Des bénéfices évidents
 
 On connaît les bénéfices qui seraient induits par une plus grande intégration maghrébine. Nombre d’économistes estiment ainsi que la croissance moyenne de la région augmenterait de un à quatre points, ce qui aurait un effet immédiat en matière de réduction du chômage. Surtout, cette croissance serait moins dépendante des aléas conjoncturels, tels que la chute des prix du pétrole ou les mauvaises récoltes agricoles. En ouvrant leurs marchés respectifs, en encourageant les échanges commerciaux entre eux, en autorisant la libre circulation des personnes et la mobilité professionnelle d’un pays à l’autre, les pays du Maghreb doperaient leurs économies et gagneraient encore plus de crédits vis-à-vis des investisseurs internationaux. Le Maghreb pourrait prétendre alors au label de «zone émergente», après avoir donné, des décennies durant, l’impression qu’il refusait cette émergence.

 Il faut entendre ce que disent les experts. Pour l’économiste algérien El-Mouhoub Mouhoud, professeur d’économie à l’université Paris-Dauphine, «le coût de la non-intégration Sud-Sud est plus élevé que celui de la non-intégration Nord-Sud ». En clair, il faut cesser de se lamenter sur le fait que l’Europe ne déploie pas suffisamment d’efforts, notamment financiers, pour aider le Maghreb à se développer, contrairement à ceux qu’elle a consentis pour ses nouveaux membres de l’Est. C’est donc aux pays maghrébins de se prendre en charge et de faire le pari de l’union. Et c’est peu dire que le chantier est énorme.

A l’exception de la coopération énergétique et sécuritaire, la construction maghrébine n’est à ce jour qu’un vœu pieux.

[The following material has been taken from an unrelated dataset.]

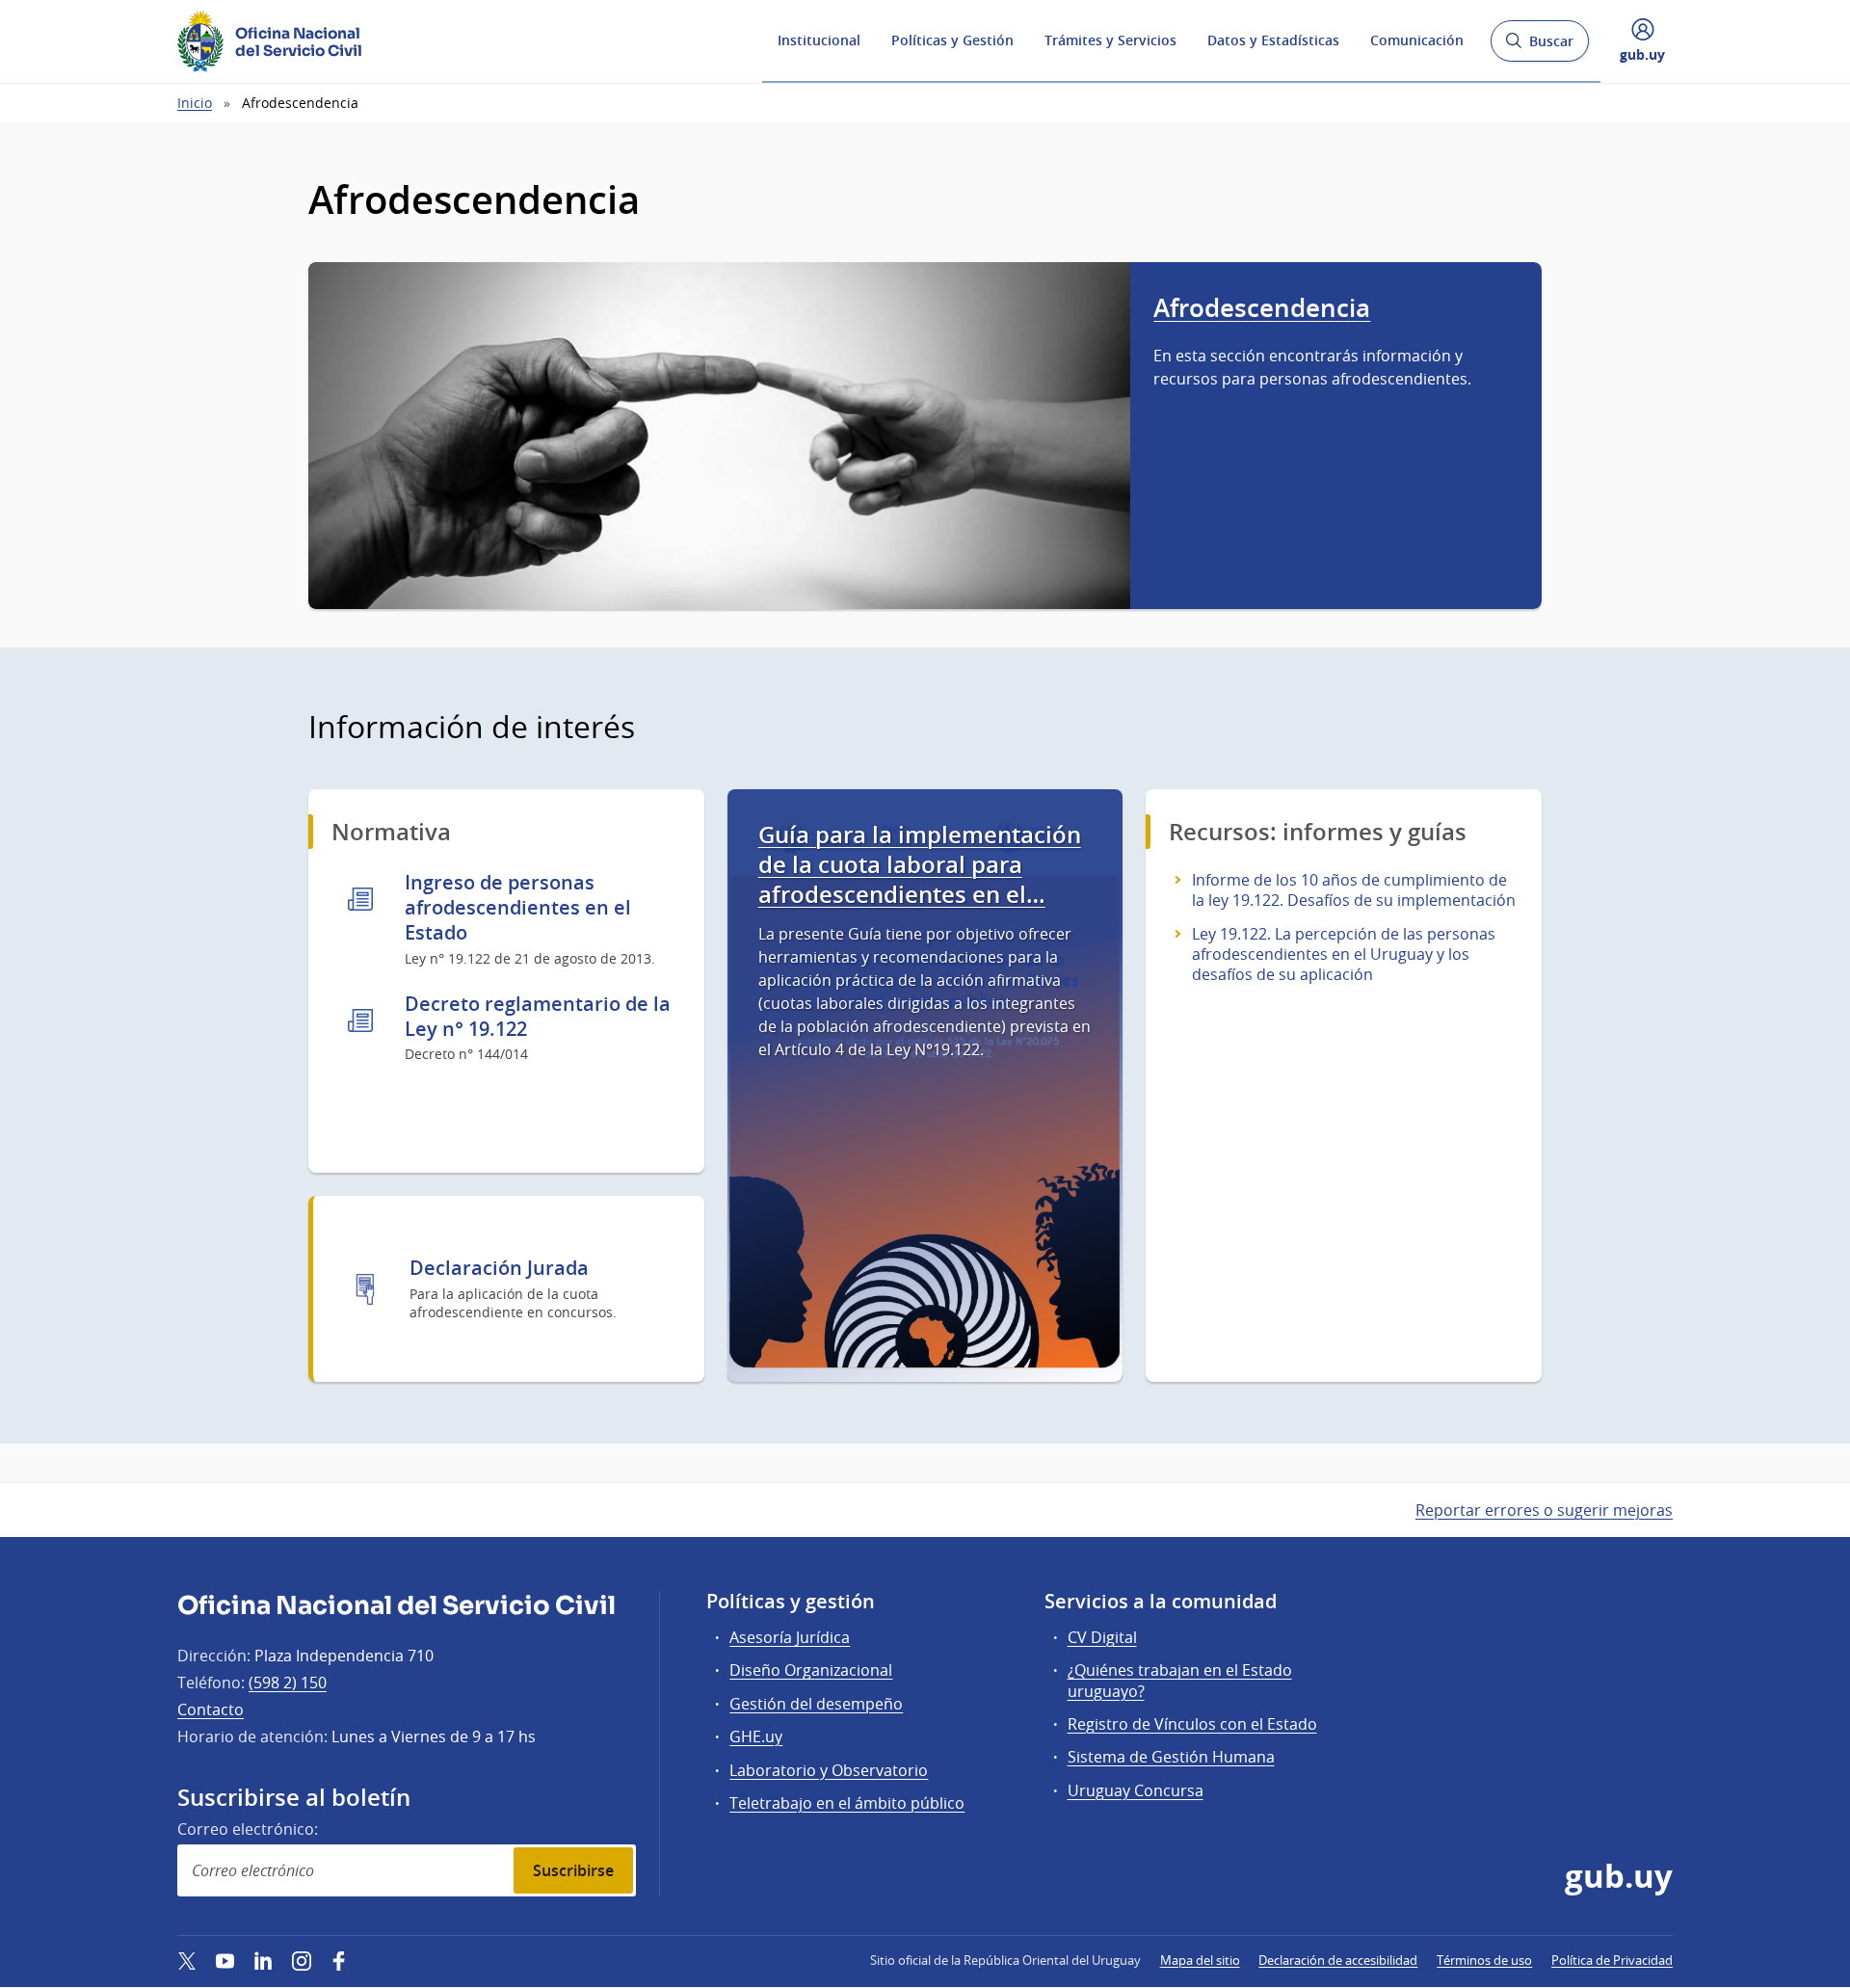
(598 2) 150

 Un seul chiffre permet de résumer la situation : les échanges entre les pays maghrébins correspondent à peine à 2% du total de leurs échanges commerciaux (5% entre les pays du Golfe !). Il n’existe pas d’autre région dans le monde avec un tel niveau dérisoire de flux commerciaux entre pays voisins. Rivaux, souvent divisés, le Brésil et l’Argentine arrivent toutefois à dépasser leurs désaccords pour commercer entre eux. Comment expliquer alors que l’Algérie et le Maroc, pour ne citer que ces deux pays, en soient incapables ?
 
A qui la faute ? Aux élites aussi !
 
 Si le Maghreb uni ne se construit pas, la faute en incombe aux dirigeants politiques des trois pays. C’est ce que l’on entend le plus souvent et cette affirmation est évidemment loin d’être fausse. Mais elle est incomplète. Si l’union maghrébine, ne serait-ce que sur le plan économique, demeure une chimère, c’est aussi parce que les élites des trois pays pensent y trouver leur compte. Nationalisme étriqué, petits calculs d’épiciers, xénophobie : les pouvoirs politiques ne sont pas les seuls à être coupables de non-assistance à région en stagnation. Il serait temps que les élites, à commencer par les chefs d’entreprises, comprennent que le Maghreb uni ne se construira pas tout seul et qu’il est urgent pour eux d’en faire une revendication politique permanente et sans ambiguïtés.

(*) Le Maghreb dans l’économie mondiale :

défis et opportunités, 14 juin 2010.